(Collected data)
------------------------------------

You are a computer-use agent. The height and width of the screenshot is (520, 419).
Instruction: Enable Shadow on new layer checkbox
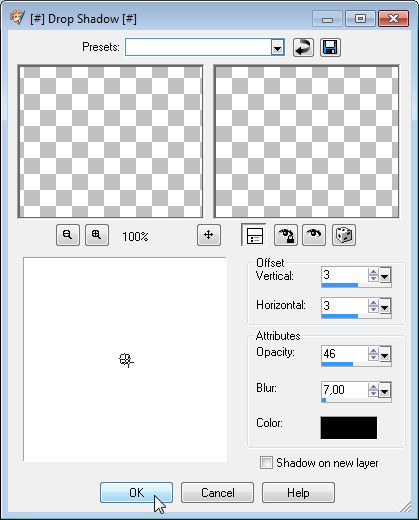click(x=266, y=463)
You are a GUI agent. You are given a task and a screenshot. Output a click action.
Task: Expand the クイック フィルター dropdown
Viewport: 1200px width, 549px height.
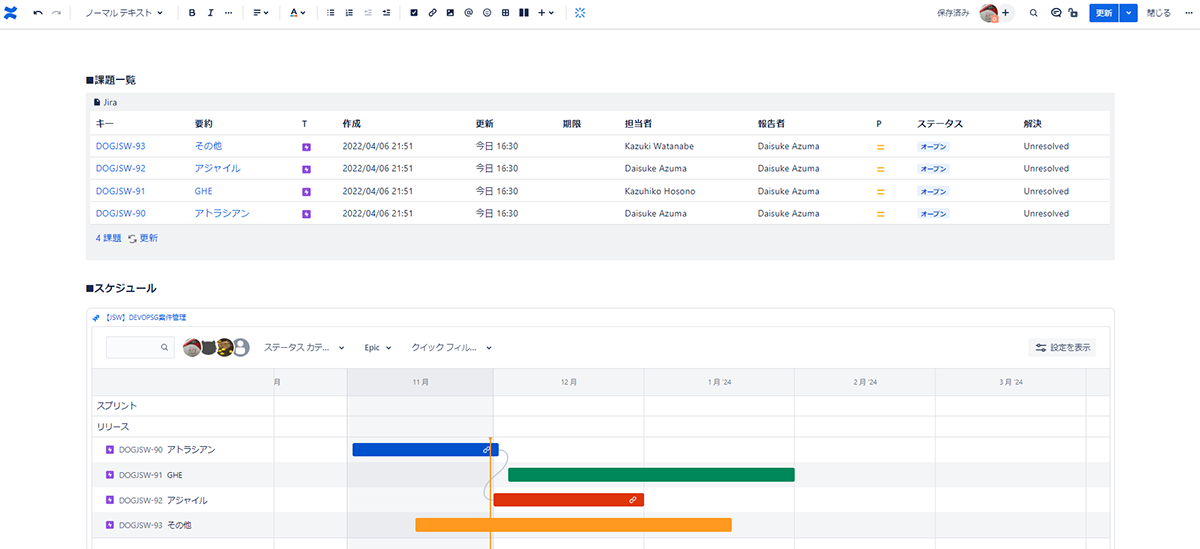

------------------------------------

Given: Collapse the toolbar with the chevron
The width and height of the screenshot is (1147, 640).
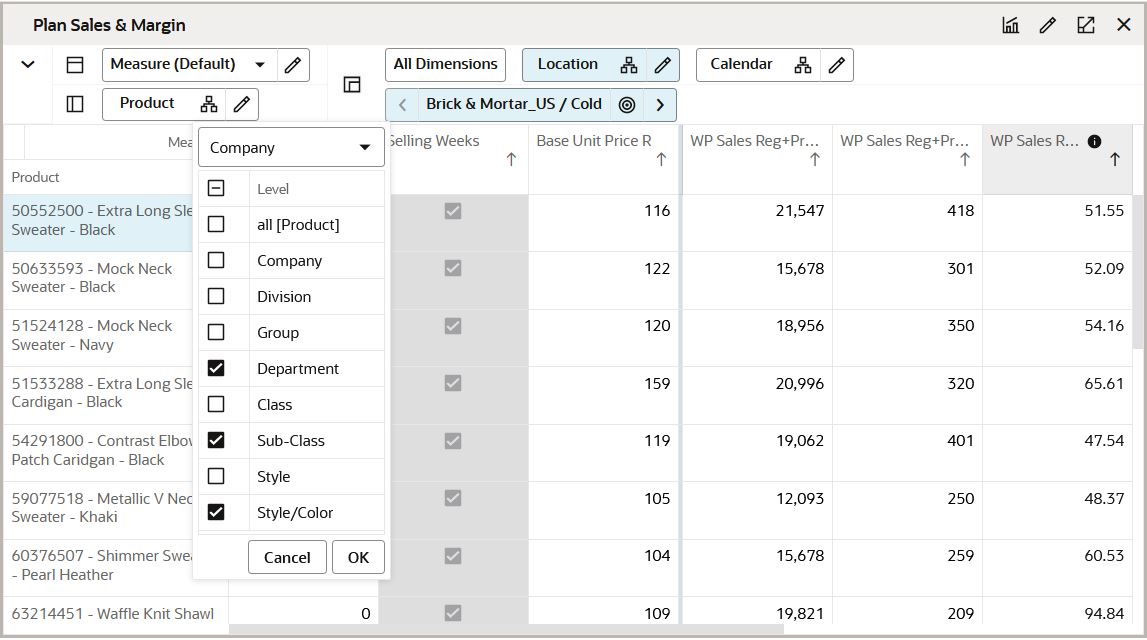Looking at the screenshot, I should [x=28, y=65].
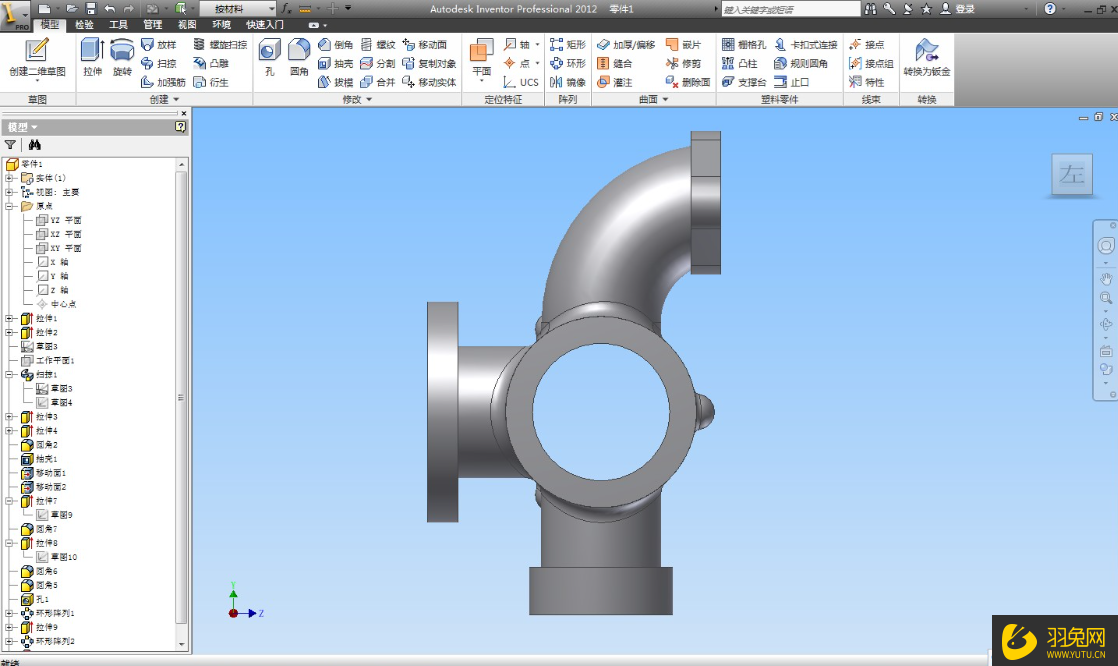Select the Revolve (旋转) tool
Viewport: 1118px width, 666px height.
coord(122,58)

------------------------------------

WHAT THE TASK REQUIRES:
Read through the records above and copy the lines that contain "agent".

ANSWER:
You are a computer-use agent. The height and width of the screenshot is (520, 419).
You are a GUI agent. You are given a task and a screenshot. Output a click action.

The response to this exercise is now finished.